_How to complete this task_: In the records below, find the line with "Given: Click the", then copy each line exactly until you have copied the line with "The width and height of the screenshot is (877, 481).". Leave any picture out.

_Task input_:
• • • •

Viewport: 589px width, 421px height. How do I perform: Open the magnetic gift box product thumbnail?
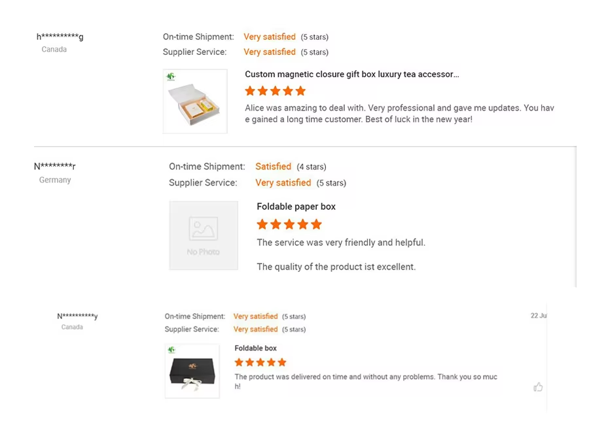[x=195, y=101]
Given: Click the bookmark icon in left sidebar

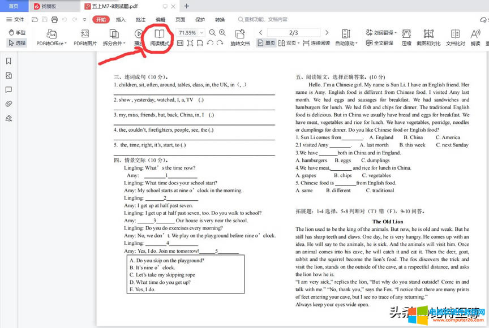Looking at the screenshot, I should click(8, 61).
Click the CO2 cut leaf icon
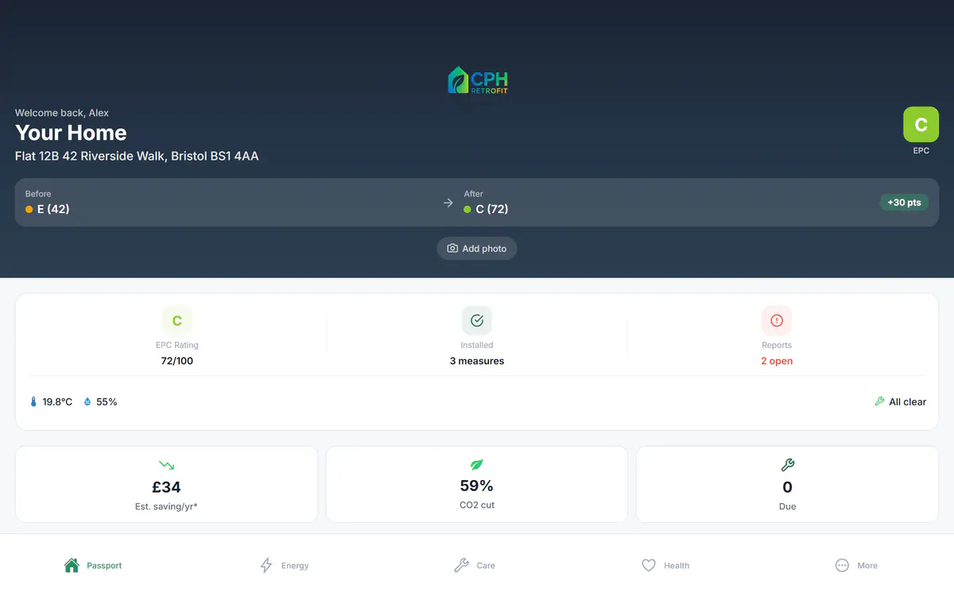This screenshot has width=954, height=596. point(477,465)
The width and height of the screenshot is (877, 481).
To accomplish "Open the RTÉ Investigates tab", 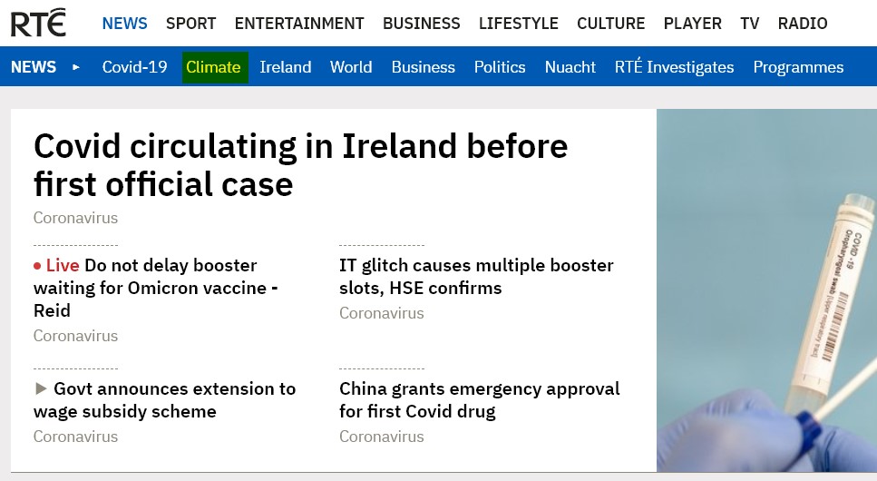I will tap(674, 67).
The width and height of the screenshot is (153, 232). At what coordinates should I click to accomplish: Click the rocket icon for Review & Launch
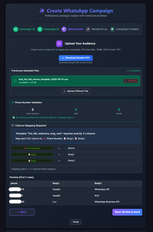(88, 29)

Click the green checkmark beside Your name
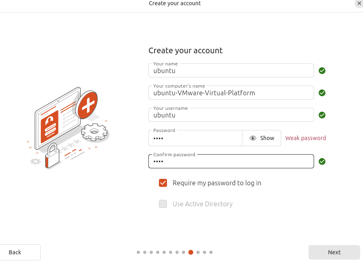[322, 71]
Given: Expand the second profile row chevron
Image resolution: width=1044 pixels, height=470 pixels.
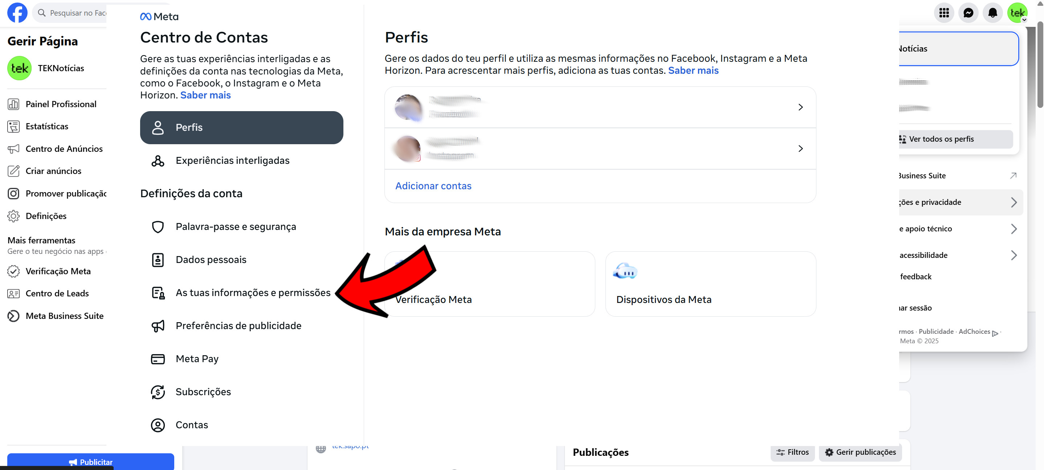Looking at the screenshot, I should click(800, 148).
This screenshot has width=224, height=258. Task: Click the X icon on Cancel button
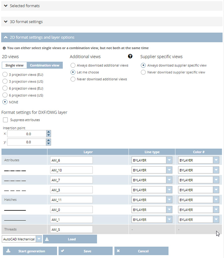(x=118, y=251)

• • • •

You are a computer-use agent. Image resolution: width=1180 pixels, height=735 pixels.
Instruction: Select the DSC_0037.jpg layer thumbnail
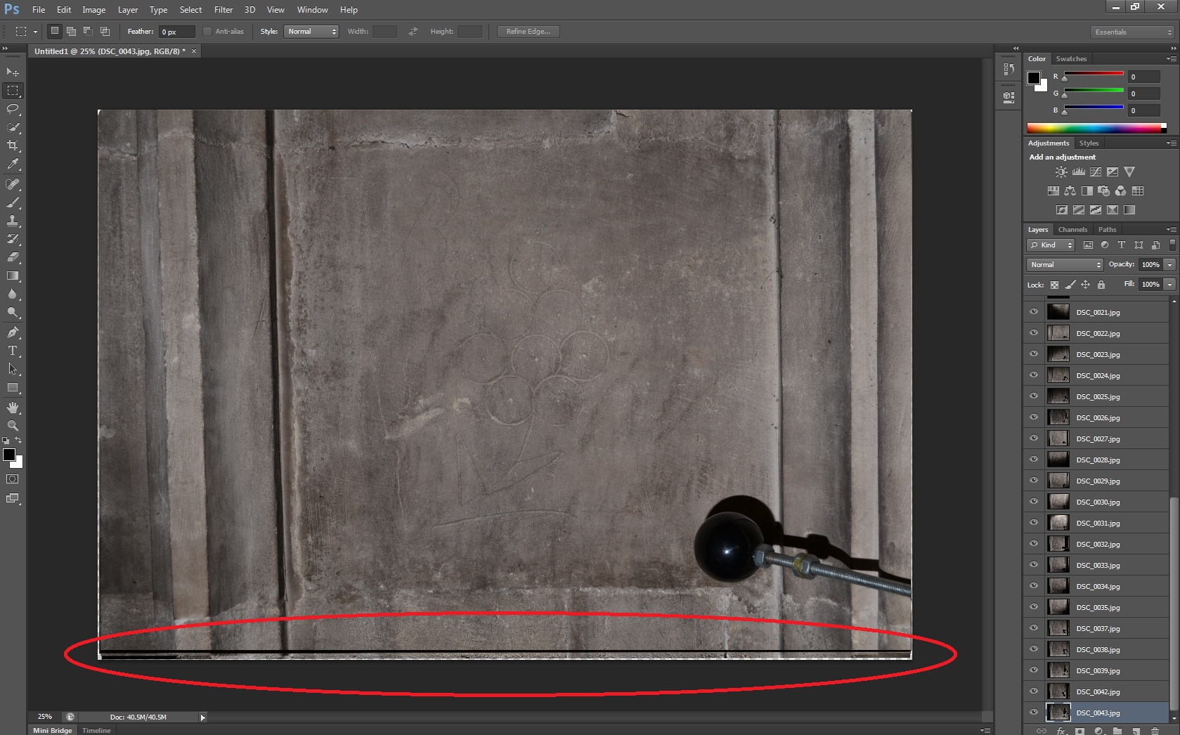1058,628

• • • •

_Your solution_:
Given: Click the bookmark icon in left sidebar

Looking at the screenshot, I should click(8, 61).
Click the CO2 cut leaf icon
This screenshot has width=954, height=596. point(477,465)
The width and height of the screenshot is (877, 481).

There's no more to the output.